### TASK INSTRUCTIONS
For the listing that follows, give again exactly the lines from the one with "[tab] (948, 459)" to the one with "[Vista previa rápida de productos ROMPECABEZAS", including both.

### SOURCE INFORMATION
——————————
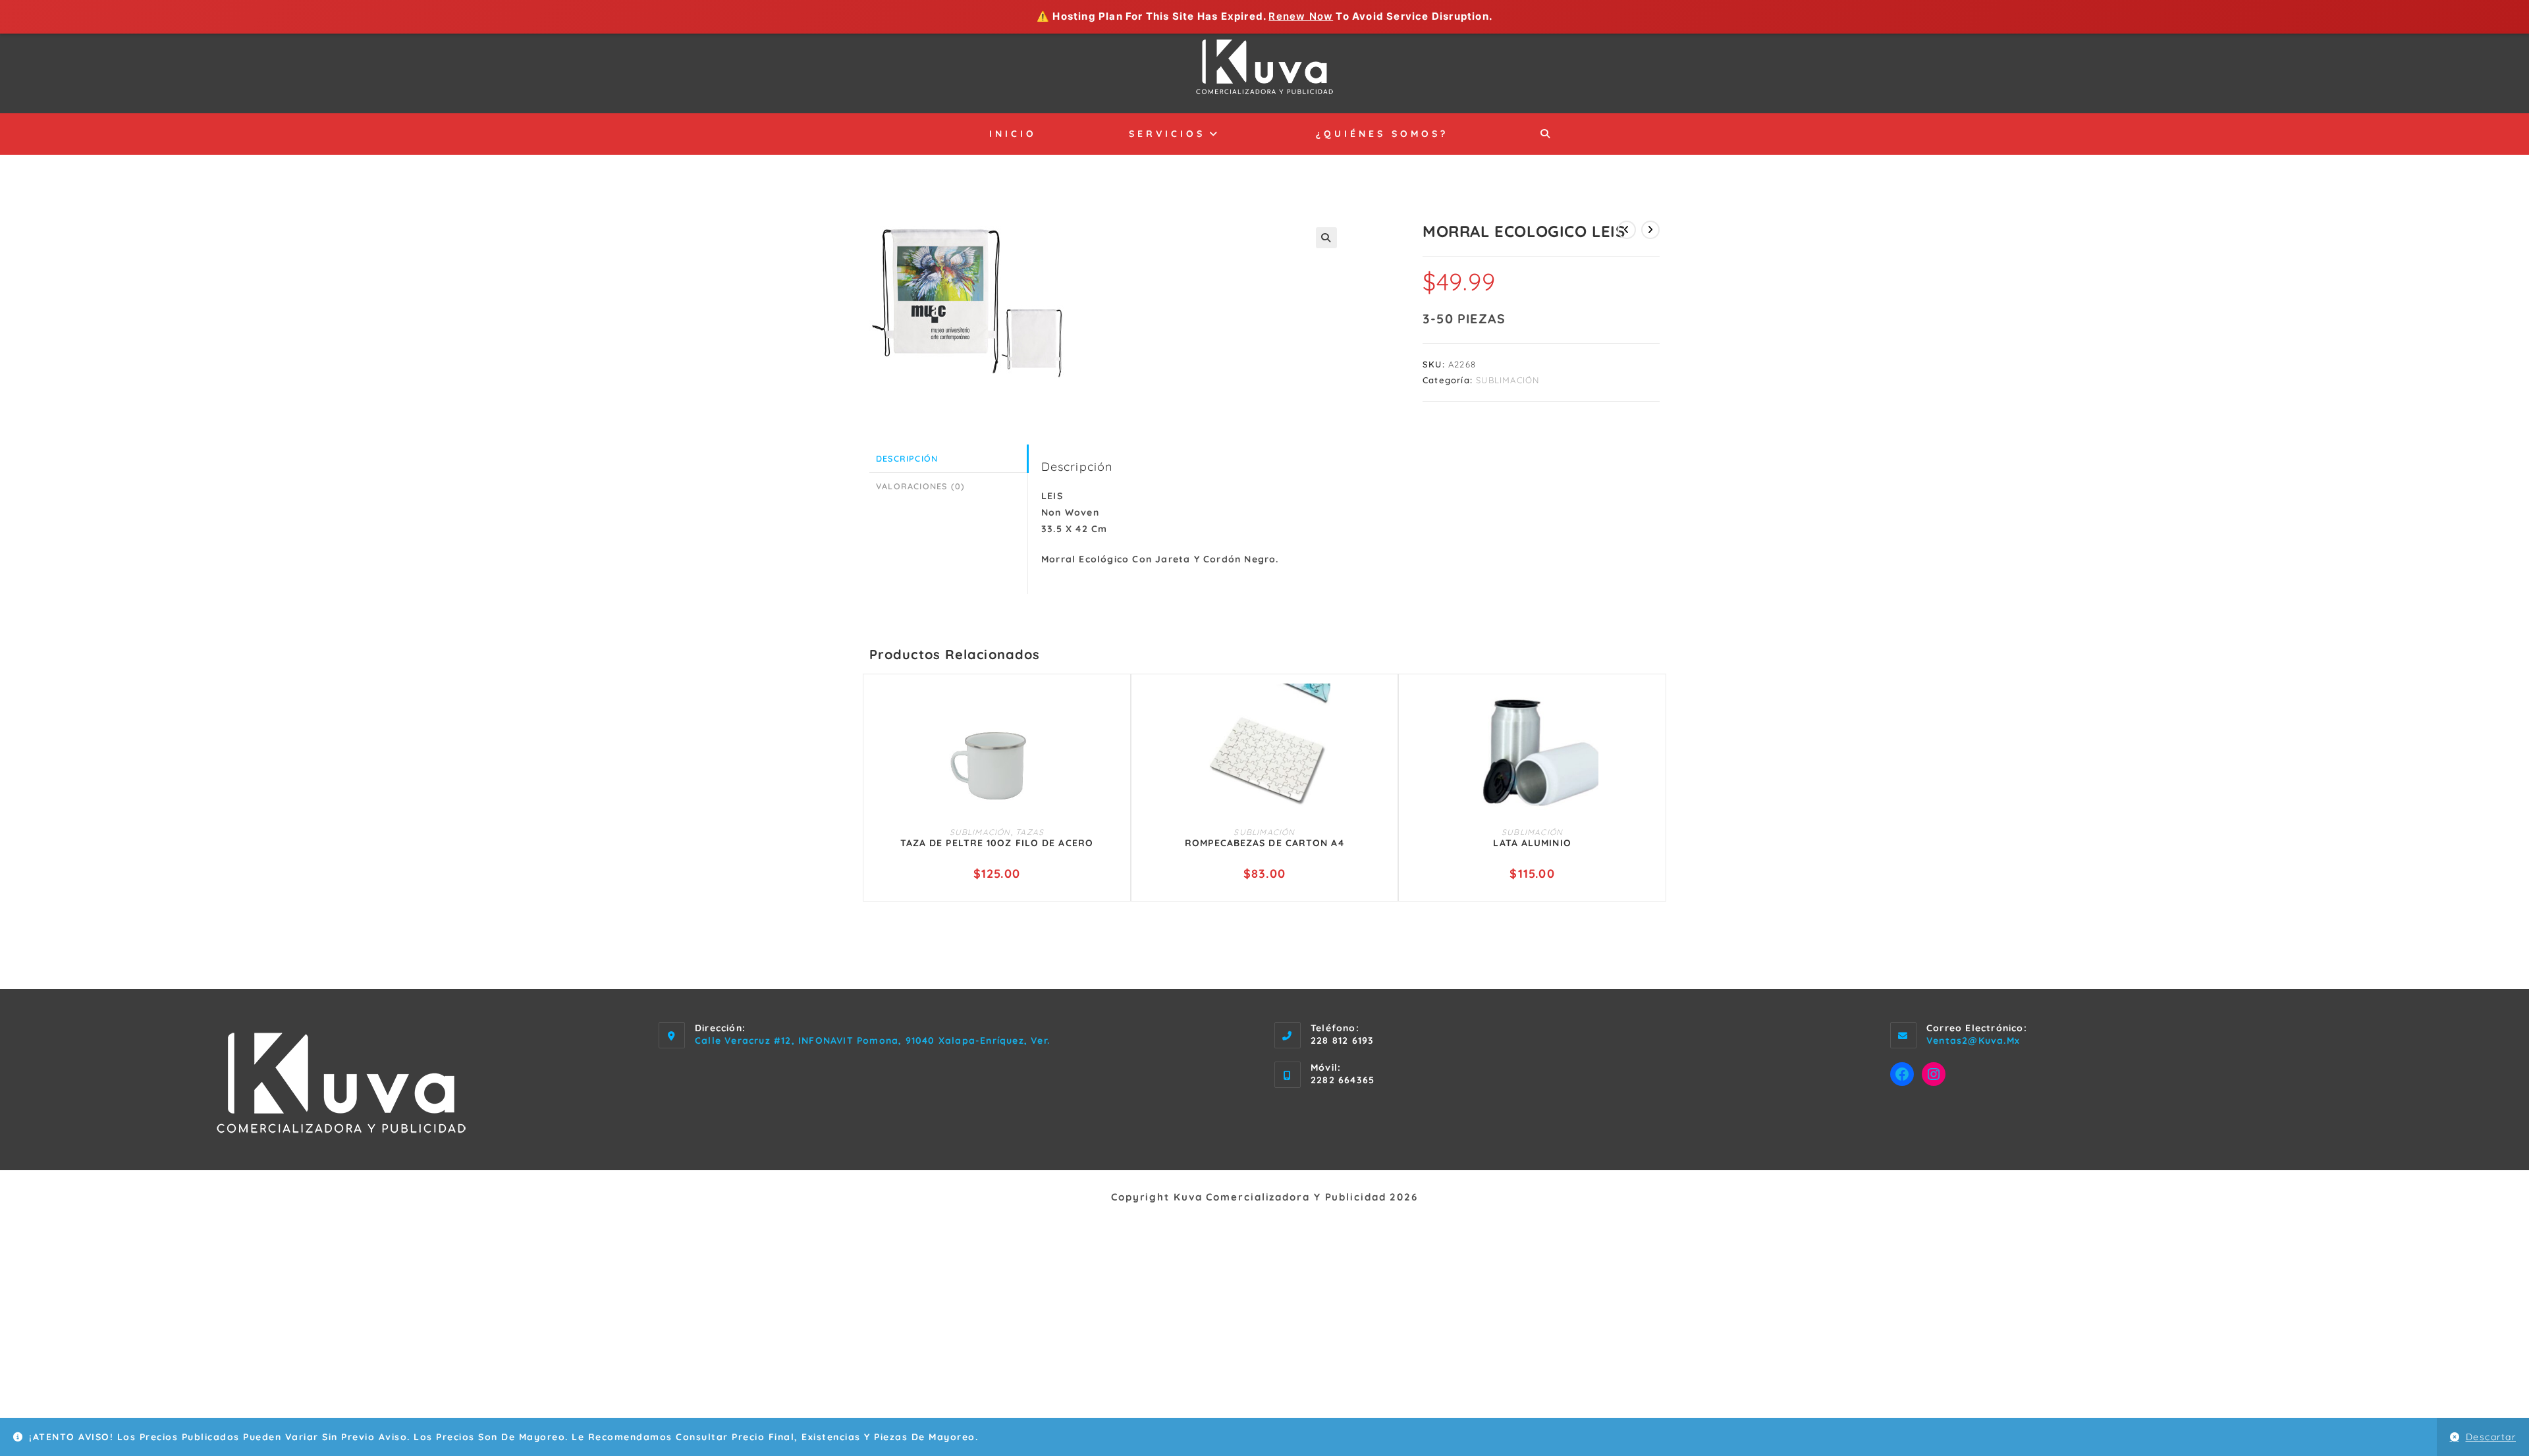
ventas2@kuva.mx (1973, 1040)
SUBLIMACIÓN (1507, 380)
——————————
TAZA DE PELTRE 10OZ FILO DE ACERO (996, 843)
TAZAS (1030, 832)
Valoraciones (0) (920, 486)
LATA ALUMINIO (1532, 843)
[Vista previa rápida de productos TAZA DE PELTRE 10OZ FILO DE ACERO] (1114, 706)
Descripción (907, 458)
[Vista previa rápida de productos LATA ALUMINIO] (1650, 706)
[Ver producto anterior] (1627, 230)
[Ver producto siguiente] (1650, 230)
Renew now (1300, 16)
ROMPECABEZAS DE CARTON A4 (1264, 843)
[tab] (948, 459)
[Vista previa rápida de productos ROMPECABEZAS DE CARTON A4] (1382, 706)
——————————
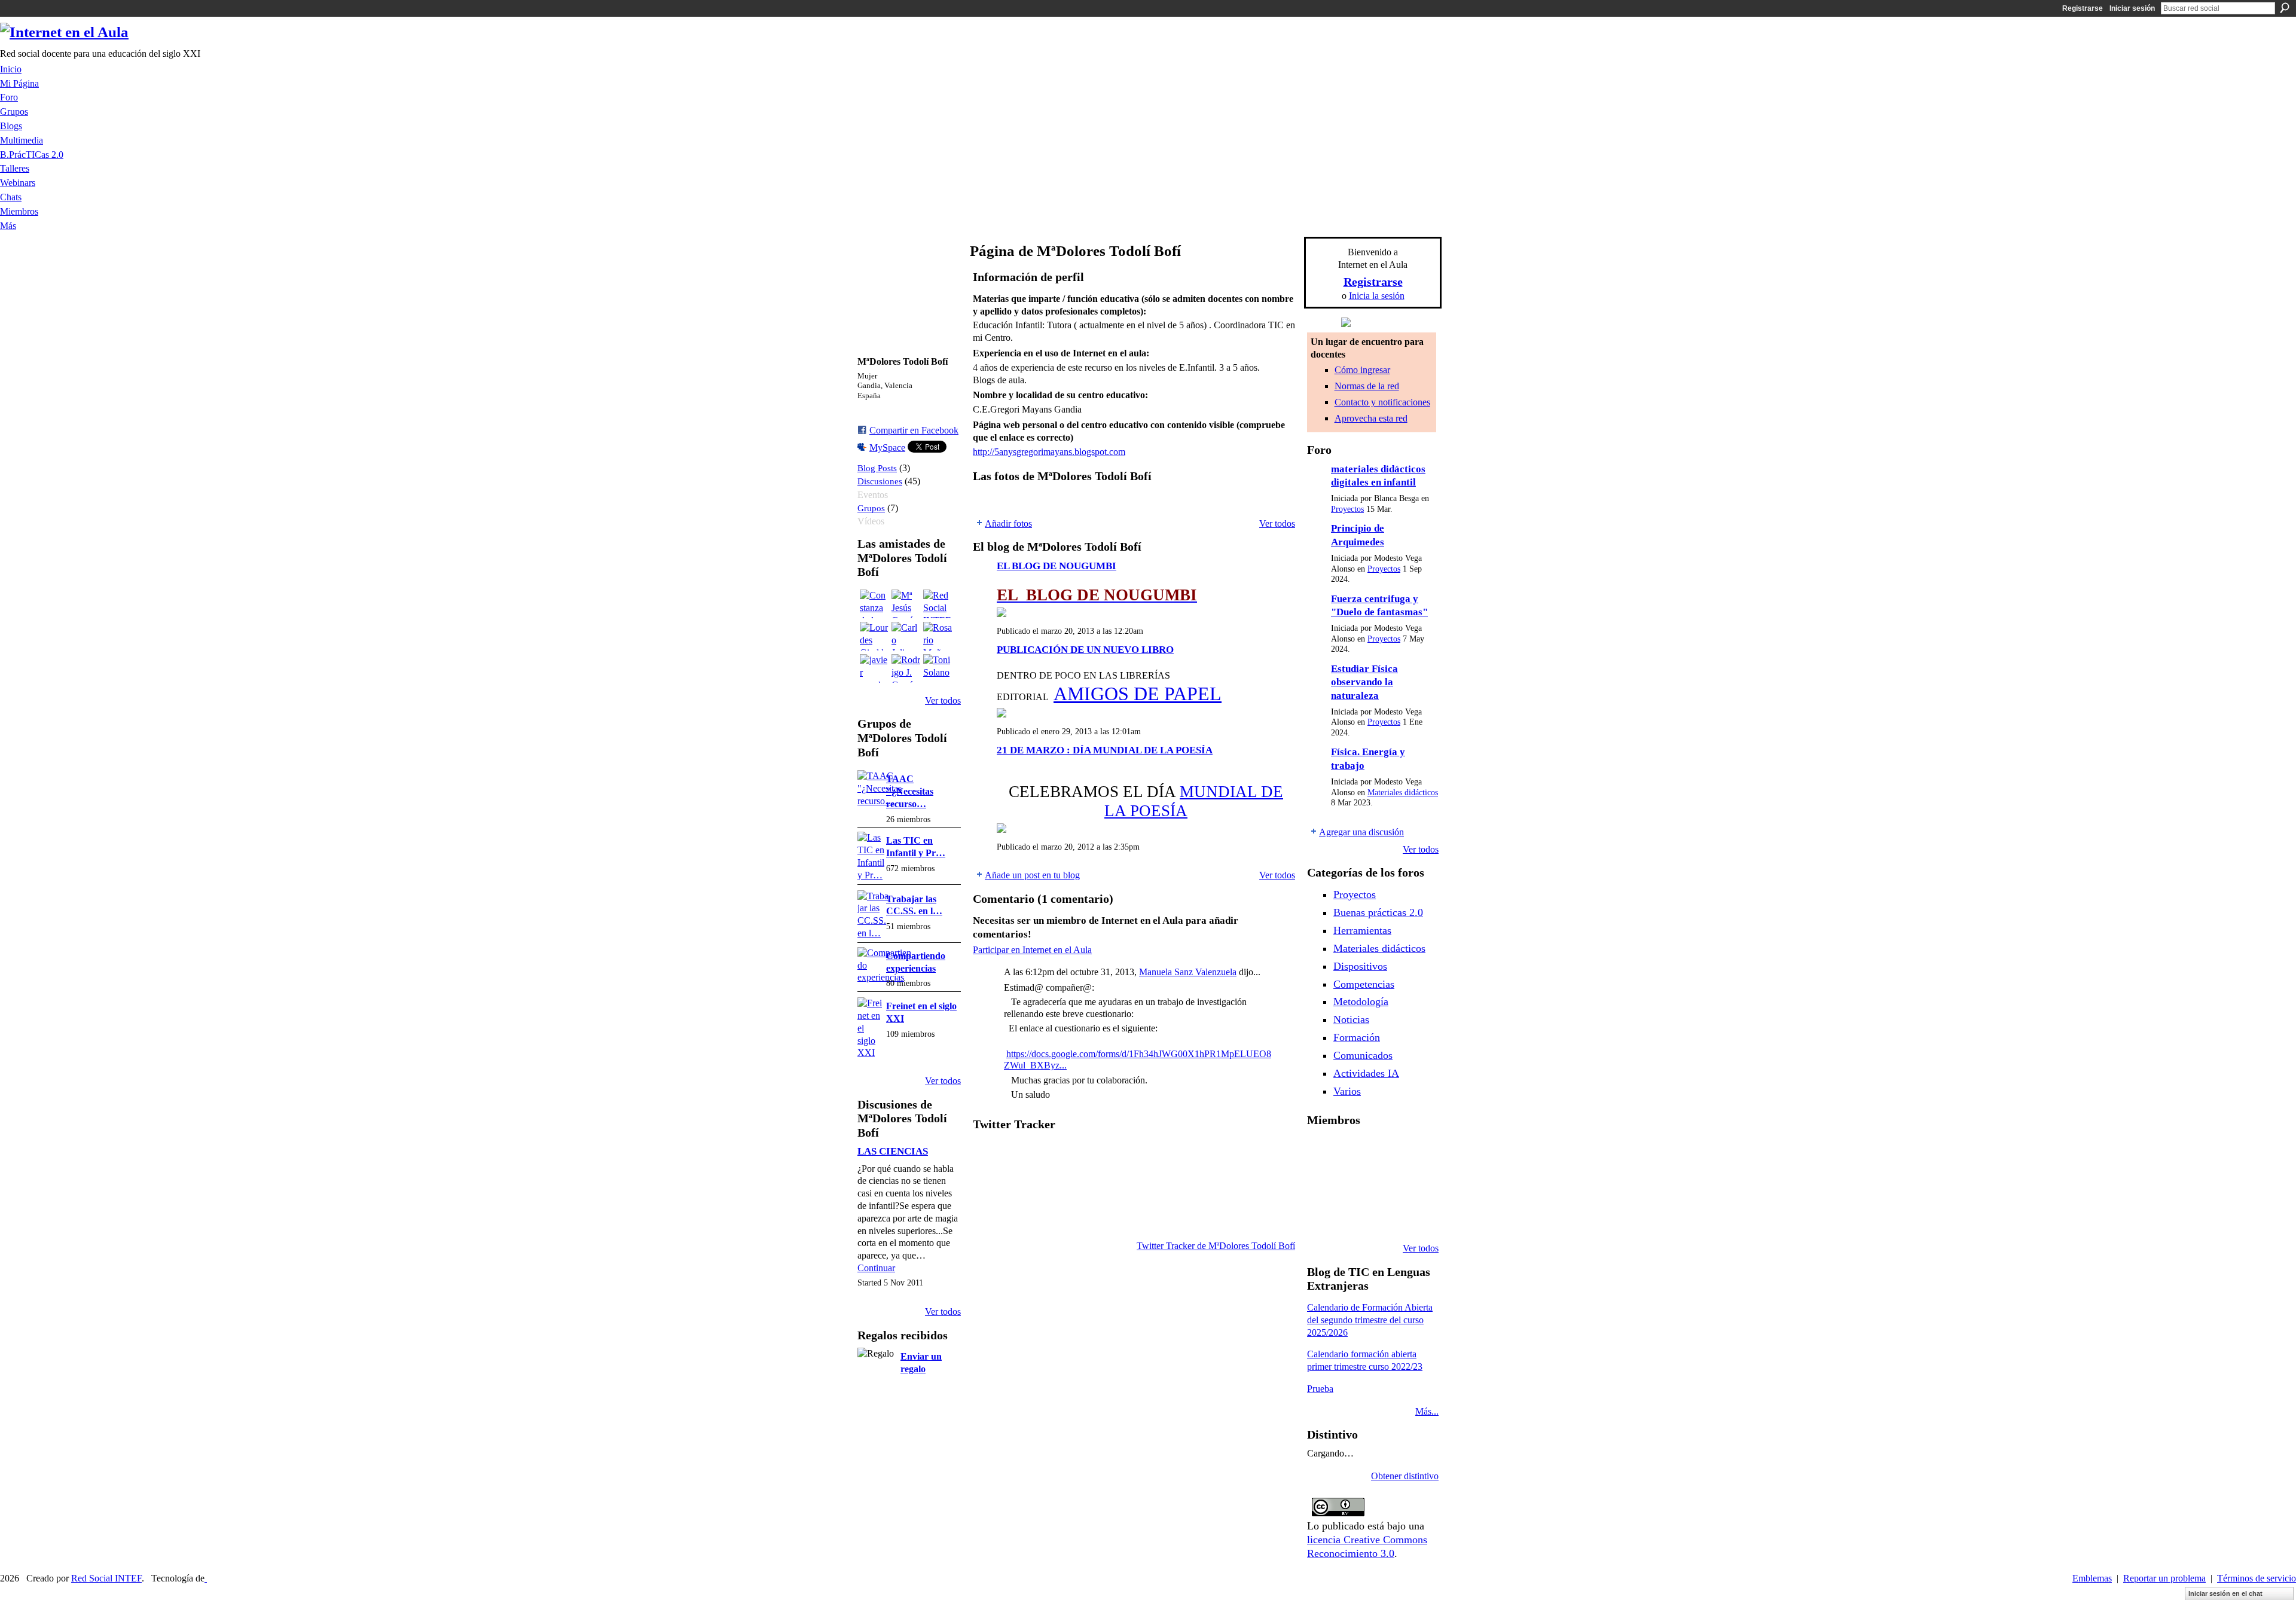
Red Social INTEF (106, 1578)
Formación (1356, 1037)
——————————
### RESPONSE AREA
[tab] (948, 459)
[Vista previa rápida de productos ROMPECABEZAS DE CARTON A4] (1382, 706)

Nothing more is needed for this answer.